EXERCISE: Starting with the first of the entries and going on through the line with "[x=308, y=21]", swap "Screen dimensions" for "Screen size" and write those lines out again with nothing else changed.

RECORDS start

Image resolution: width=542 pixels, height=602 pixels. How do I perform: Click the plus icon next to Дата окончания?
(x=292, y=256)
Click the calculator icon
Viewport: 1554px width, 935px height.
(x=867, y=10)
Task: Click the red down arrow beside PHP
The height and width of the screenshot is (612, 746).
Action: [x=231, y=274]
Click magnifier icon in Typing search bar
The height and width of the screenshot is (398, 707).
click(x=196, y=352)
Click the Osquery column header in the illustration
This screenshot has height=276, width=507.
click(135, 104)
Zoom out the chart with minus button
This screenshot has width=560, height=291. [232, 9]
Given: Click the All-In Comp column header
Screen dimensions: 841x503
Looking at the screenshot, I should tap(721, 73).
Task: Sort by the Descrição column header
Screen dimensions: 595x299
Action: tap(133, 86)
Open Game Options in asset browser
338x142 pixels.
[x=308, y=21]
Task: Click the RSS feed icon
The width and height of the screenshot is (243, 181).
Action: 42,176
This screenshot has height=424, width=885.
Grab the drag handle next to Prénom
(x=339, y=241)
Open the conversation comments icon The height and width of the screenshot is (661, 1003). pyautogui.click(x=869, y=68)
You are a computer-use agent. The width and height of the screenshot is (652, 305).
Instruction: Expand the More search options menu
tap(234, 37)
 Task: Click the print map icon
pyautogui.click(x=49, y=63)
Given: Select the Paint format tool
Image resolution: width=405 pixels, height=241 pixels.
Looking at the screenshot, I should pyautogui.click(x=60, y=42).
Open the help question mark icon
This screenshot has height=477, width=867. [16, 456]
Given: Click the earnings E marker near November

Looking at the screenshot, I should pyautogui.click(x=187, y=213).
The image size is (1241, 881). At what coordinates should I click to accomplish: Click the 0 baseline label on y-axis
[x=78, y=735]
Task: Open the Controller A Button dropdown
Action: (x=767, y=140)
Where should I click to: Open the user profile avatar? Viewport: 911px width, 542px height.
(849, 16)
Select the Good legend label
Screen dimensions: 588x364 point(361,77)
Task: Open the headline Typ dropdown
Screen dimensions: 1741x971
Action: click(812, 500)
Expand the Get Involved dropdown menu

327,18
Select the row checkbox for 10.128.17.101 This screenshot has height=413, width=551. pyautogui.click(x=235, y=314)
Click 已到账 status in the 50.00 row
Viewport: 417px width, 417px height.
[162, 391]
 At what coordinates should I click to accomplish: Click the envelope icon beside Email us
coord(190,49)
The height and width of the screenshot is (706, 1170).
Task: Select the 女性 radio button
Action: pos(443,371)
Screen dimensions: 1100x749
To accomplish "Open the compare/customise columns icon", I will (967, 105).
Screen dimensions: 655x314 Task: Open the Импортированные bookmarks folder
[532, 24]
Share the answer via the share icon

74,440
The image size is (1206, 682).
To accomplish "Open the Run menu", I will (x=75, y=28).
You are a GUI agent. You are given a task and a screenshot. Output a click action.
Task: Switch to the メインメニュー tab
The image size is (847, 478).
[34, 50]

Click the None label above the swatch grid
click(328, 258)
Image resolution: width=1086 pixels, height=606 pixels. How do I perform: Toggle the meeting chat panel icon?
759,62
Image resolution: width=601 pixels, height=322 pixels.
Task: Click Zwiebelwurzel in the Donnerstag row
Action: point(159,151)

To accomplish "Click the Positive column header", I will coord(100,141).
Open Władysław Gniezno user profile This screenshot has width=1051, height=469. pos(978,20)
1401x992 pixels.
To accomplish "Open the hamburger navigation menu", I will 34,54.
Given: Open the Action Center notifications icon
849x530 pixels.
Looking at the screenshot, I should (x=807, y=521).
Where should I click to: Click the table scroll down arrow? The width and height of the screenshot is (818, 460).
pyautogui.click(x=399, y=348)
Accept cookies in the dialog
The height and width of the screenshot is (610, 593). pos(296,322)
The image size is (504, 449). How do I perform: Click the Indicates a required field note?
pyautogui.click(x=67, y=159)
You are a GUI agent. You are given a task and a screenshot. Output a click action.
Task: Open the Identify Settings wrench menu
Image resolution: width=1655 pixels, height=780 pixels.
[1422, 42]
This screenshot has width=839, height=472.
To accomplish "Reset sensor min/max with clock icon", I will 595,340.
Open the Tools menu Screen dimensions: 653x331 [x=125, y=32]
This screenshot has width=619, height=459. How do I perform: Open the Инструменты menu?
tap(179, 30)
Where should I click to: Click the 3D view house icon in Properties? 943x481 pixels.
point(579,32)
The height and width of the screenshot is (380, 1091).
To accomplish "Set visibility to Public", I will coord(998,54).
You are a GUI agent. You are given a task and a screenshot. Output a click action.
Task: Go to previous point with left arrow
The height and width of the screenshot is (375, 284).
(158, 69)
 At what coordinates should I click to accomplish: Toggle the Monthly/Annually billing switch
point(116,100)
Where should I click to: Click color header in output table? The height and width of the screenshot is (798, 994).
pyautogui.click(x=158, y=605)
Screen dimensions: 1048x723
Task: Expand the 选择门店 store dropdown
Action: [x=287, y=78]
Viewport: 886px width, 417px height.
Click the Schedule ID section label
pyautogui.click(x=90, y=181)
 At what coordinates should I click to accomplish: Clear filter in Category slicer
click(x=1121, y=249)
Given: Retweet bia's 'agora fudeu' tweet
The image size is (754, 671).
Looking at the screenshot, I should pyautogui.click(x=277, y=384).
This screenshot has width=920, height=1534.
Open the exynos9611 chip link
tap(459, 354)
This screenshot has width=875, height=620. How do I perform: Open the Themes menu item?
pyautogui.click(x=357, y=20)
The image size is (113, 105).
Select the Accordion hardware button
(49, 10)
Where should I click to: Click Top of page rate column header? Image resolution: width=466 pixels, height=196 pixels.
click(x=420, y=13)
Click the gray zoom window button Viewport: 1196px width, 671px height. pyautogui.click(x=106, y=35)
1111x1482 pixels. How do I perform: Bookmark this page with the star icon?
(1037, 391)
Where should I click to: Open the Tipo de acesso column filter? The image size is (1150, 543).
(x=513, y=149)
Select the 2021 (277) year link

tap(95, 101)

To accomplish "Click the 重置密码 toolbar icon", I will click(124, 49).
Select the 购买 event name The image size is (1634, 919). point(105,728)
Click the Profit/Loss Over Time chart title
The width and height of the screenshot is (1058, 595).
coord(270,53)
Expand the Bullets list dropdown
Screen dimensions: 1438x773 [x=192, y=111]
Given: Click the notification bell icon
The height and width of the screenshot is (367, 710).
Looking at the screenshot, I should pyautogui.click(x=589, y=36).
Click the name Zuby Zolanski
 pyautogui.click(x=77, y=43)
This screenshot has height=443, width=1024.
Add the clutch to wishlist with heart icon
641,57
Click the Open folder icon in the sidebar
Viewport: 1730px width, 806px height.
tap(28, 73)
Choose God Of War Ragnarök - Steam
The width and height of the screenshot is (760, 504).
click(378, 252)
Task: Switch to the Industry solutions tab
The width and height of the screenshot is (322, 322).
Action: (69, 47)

RECORDS end

REPLY:
Image resolution: width=542 pixels, height=602 pixels. How do I perform: Click the plus icon next to Дата окончания?
(x=292, y=256)
Click the calculator icon
Viewport: 1554px width, 935px height.
(x=867, y=10)
Task: Click the red down arrow beside PHP
The height and width of the screenshot is (612, 746).
Action: [x=231, y=274]
Click magnifier icon in Typing search bar
The height and width of the screenshot is (398, 707).
click(x=196, y=352)
Click the Osquery column header in the illustration
This screenshot has height=276, width=507.
click(135, 104)
Zoom out the chart with minus button
This screenshot has width=560, height=291. [232, 9]
Given: Click the All-In Comp column header
Screen size: 841x503
Looking at the screenshot, I should tap(721, 73).
Task: Sort by the Descrição column header
Screen size: 595x299
Action: tap(133, 86)
Open Game Options in asset browser
338x142 pixels.
[x=308, y=21]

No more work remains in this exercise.